Le reproche était vif, et, malheureusement, en partie fondé. Ajoutez la mordante ironie de l'orateur. On se plaignit dans la Chambre des Communes (lord Russell, 28 mai); (lord Palmerston, 31 mai). Cet ancien chef du Cabinet nia que le ministère nouveau fût arrivé aux affaires au milieu de grandes difficultés: « Lord Derby lui-même a déclaré, disait le noble orateur, qu'il espérait bien, au moment où il quitterait les affaires, les laisser dans un état aussi satisfaisant que celui où il les avait trouvées, et il disait cela après deux jours de réflexion. » Puis, de la part de lord Palmerston, un coup d'œil rétrospectif sur la situation telle qu'il l'avait laissée. Il opposait surtout la plus entière dénégation au prétendu danger de guerre avec la France à cette époque, mis en avant par M. Disraeli. Enfin, on se plaignit du langage de cet homme d'Etat : dans la Chambre haute lord Clarendon et lord Granville (1er juin). Toutefois, s'il dessinait l'état des partis, cet autre incident ne pouvait aboutir à rien de positif, sinon à fixer l'opinion.

Cependant il fallait remplacer lord Ellenborough au bureau du

Contrôle. Ce fut lord Stanley qui lui succéda dans ces fonctions, tandis que le ministère des Colonies passait à sir Bulwer Lytton. Homme de talent, populaire et d'ailleurs conciliant, il calma l'ire de l'opposition. On reprit aux Communes, et sous la conduite de lord Stanley, la discussion des résolutions relatives à l'Inde; les principales ayant été adoptées, on trouva plus simple de faire de l'ensemble un bill qui fut adopté dès la première lecture. 24 juin, seconde lecture. Après avoir subi le contrôle et les modifications de la Chambre des Lords, il passa enfin définitivement en juillet (le 23). Lors de la troisième lecture, l'archevêque de Cantorbéry exprima l'espoir qu'à l'avenir on n'aurait plus égard aux distinctions de castes dans l'Inde; que les saintes Ecritures seraient lues sans commentaires dans toutes les écoles publiques, que les personnes converties au christianisme obtiendraient de l'avancement, et que les terres ne seraient pas employées à l'entretien de temples païens.

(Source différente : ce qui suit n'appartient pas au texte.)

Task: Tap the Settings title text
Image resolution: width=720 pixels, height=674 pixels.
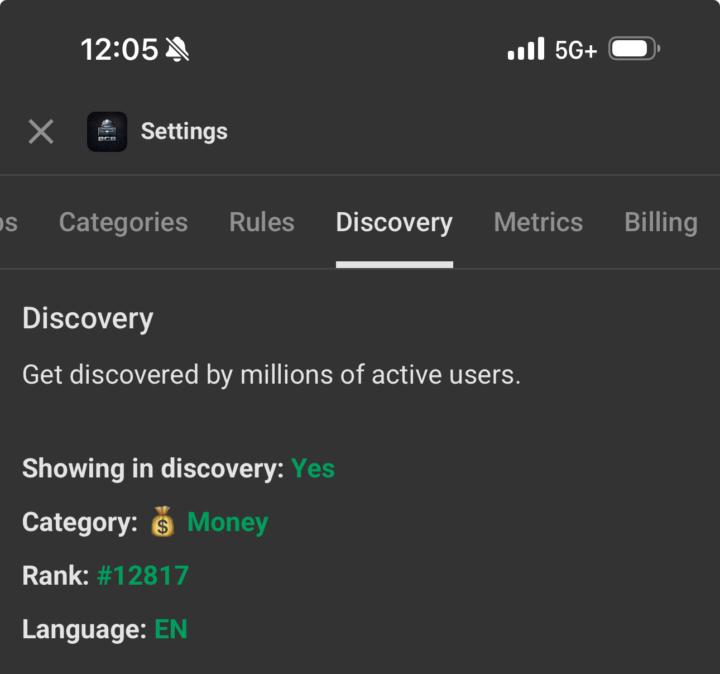Action: (184, 131)
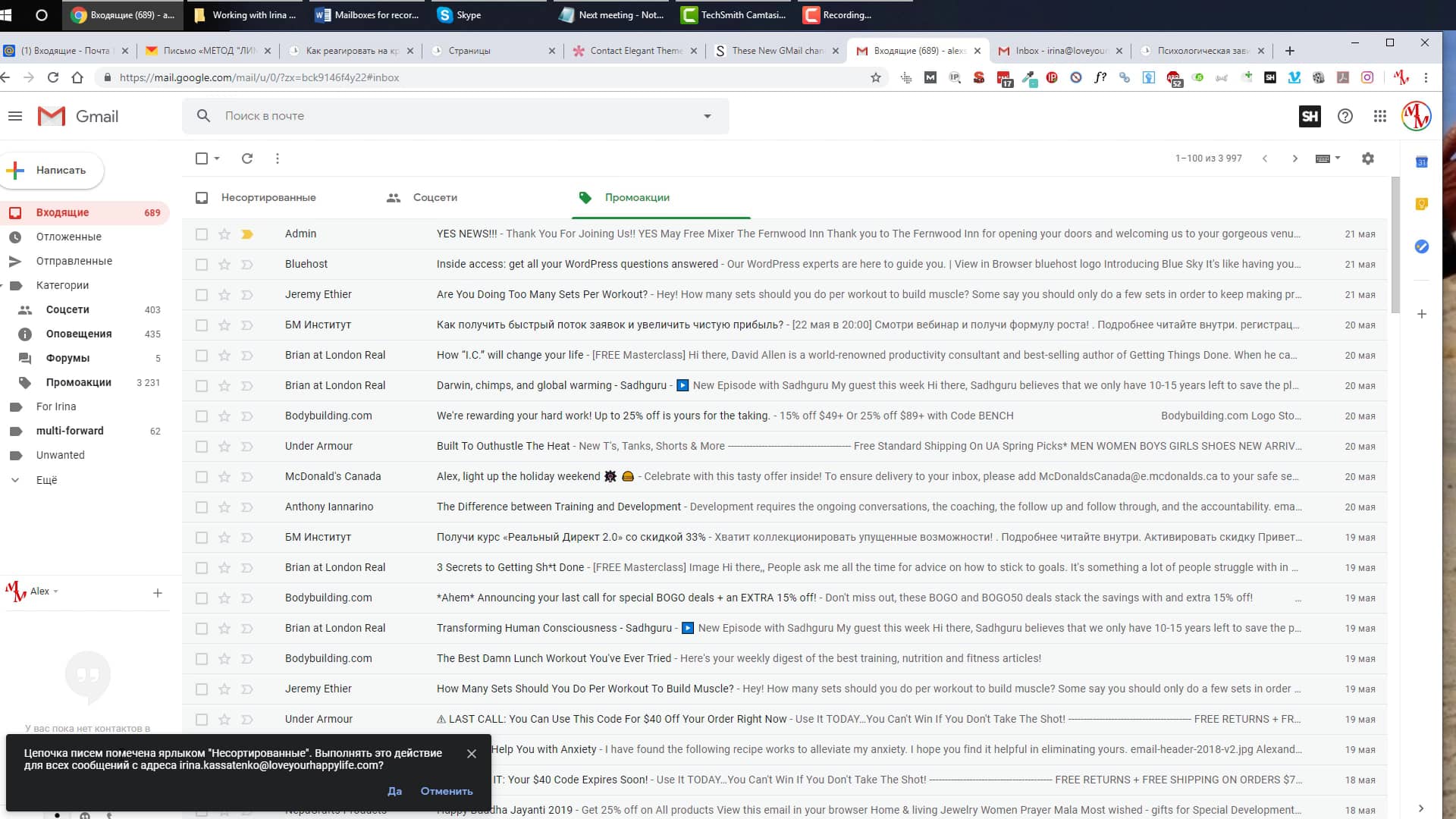Open multi-forward label folder
The height and width of the screenshot is (819, 1456).
click(x=70, y=430)
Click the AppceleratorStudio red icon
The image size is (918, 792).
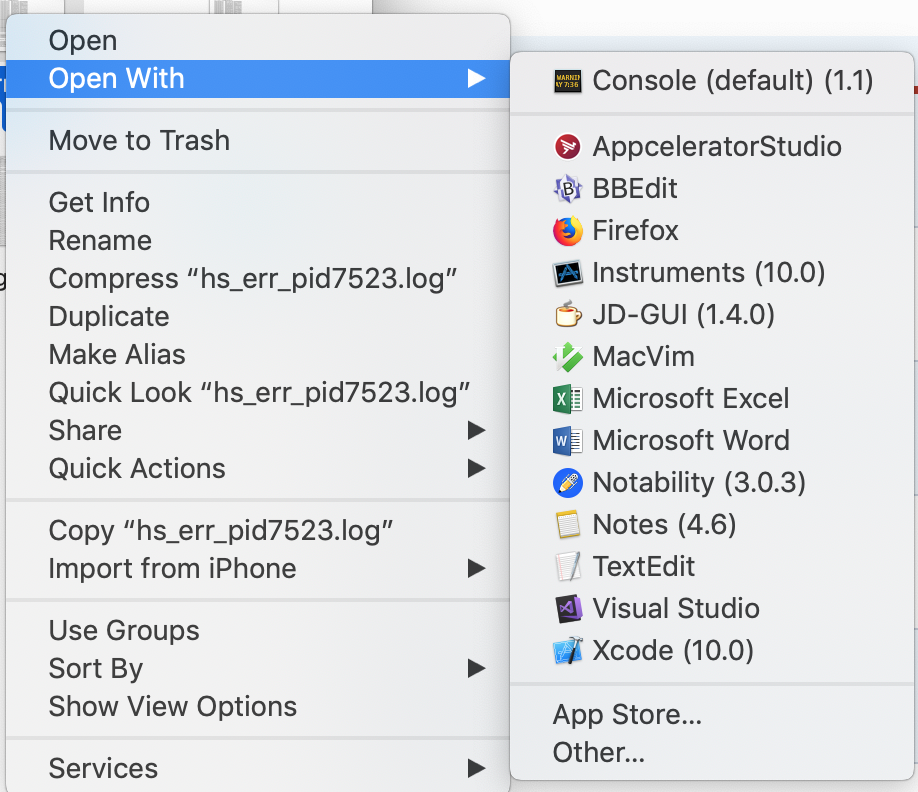tap(567, 147)
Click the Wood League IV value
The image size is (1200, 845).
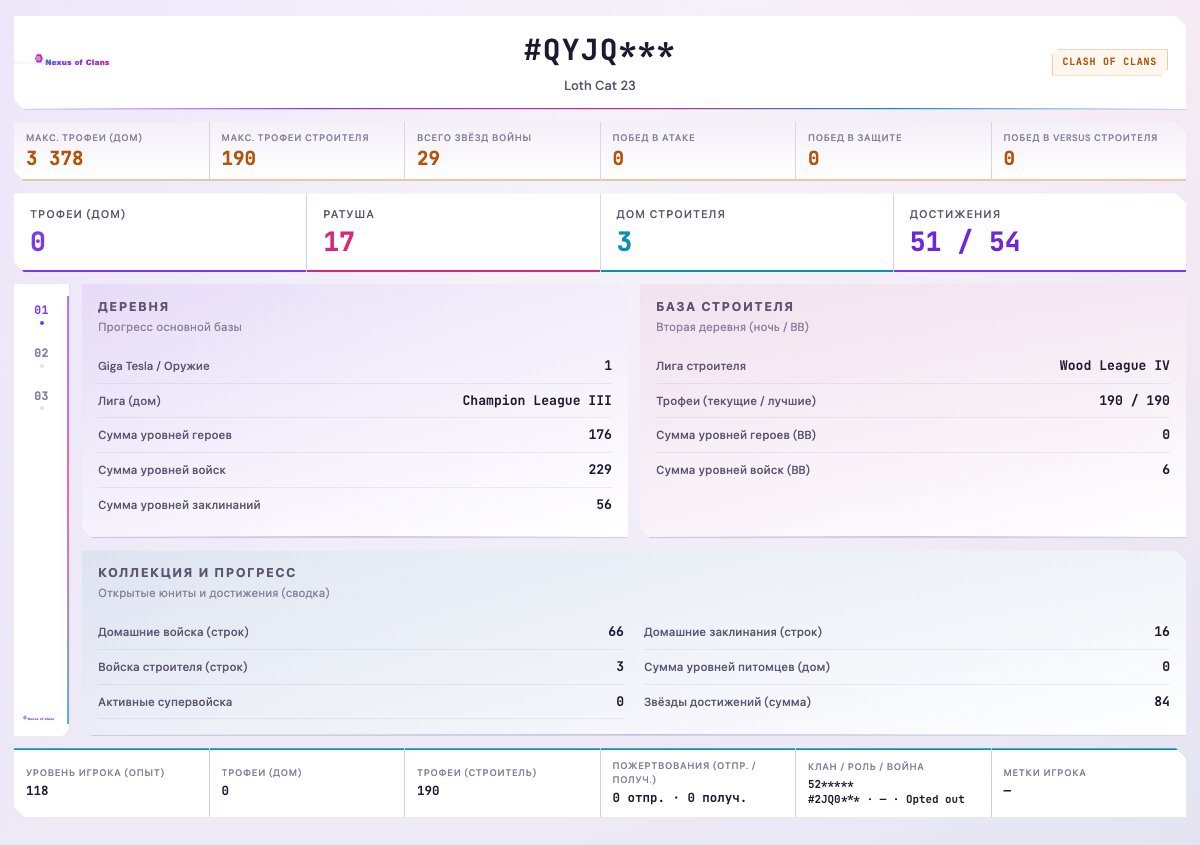pyautogui.click(x=1114, y=366)
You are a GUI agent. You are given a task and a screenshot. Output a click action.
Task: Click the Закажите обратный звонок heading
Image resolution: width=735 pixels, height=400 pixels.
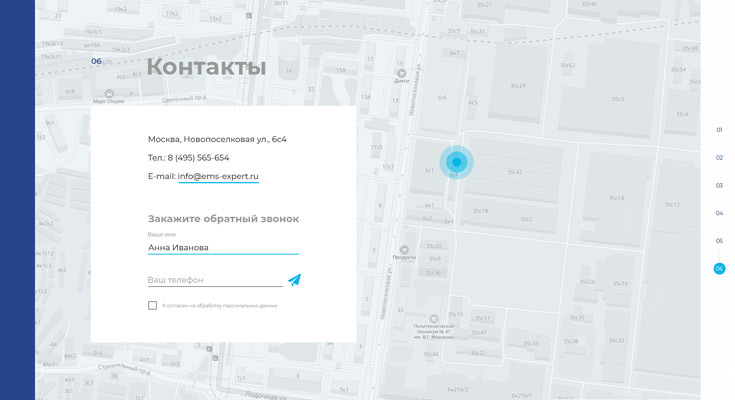coord(223,218)
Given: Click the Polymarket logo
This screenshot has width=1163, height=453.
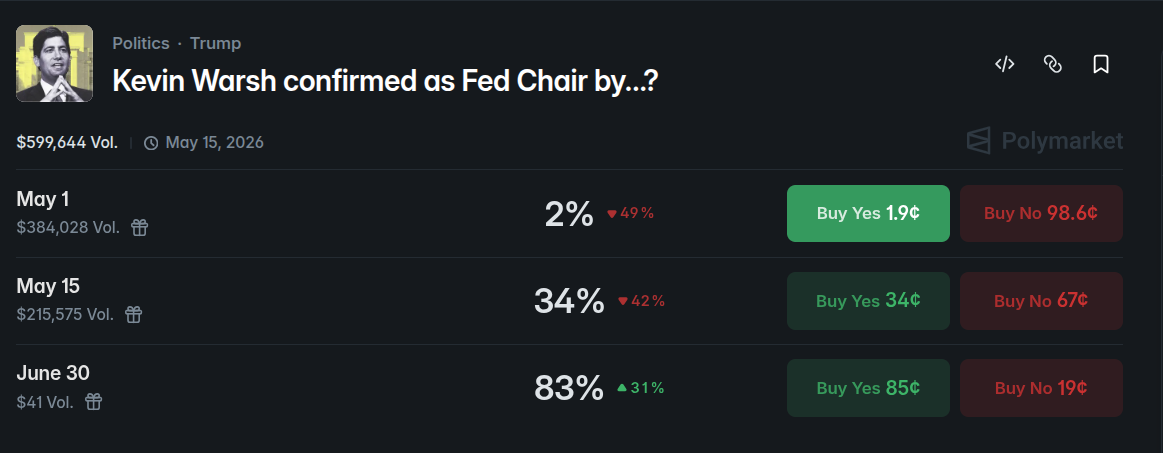Looking at the screenshot, I should [1044, 141].
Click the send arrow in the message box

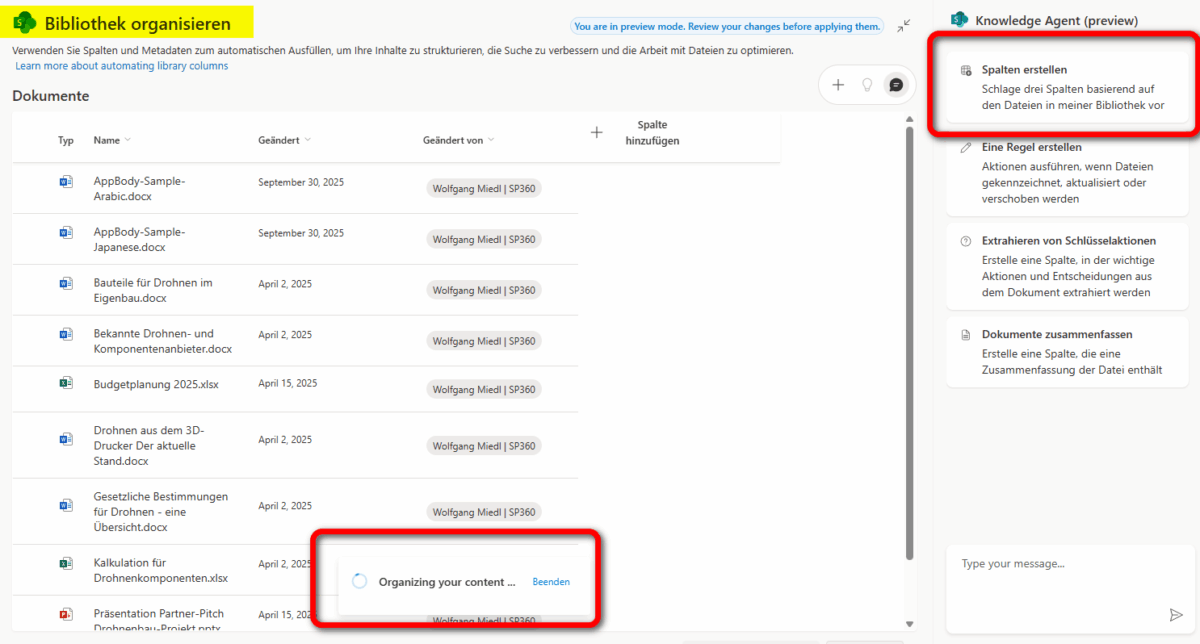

A quoi le chef du Cabinet répondit, qu'il était opposé à toute tentative de la part du Gouvernement en vue de convertir les indigènes au christianisme : « Et bien, disait-il, que le Gouvernement ne doive pas se montrer trop indulgent pour les castes, il ne doit pas non plus refuser absolument de les reconnaître; car ce serait violer directement les sentiments de la population.

Toutefois, quant aux terres léguées pour l'entretien des temples, lord Derby pensait que le Gouvernement devait s'abstenir de toute intervention active. Lord Ellenborough s'exprima à peu près dans le même sens : une propagande active nuirait, pensait-il, au christianisme.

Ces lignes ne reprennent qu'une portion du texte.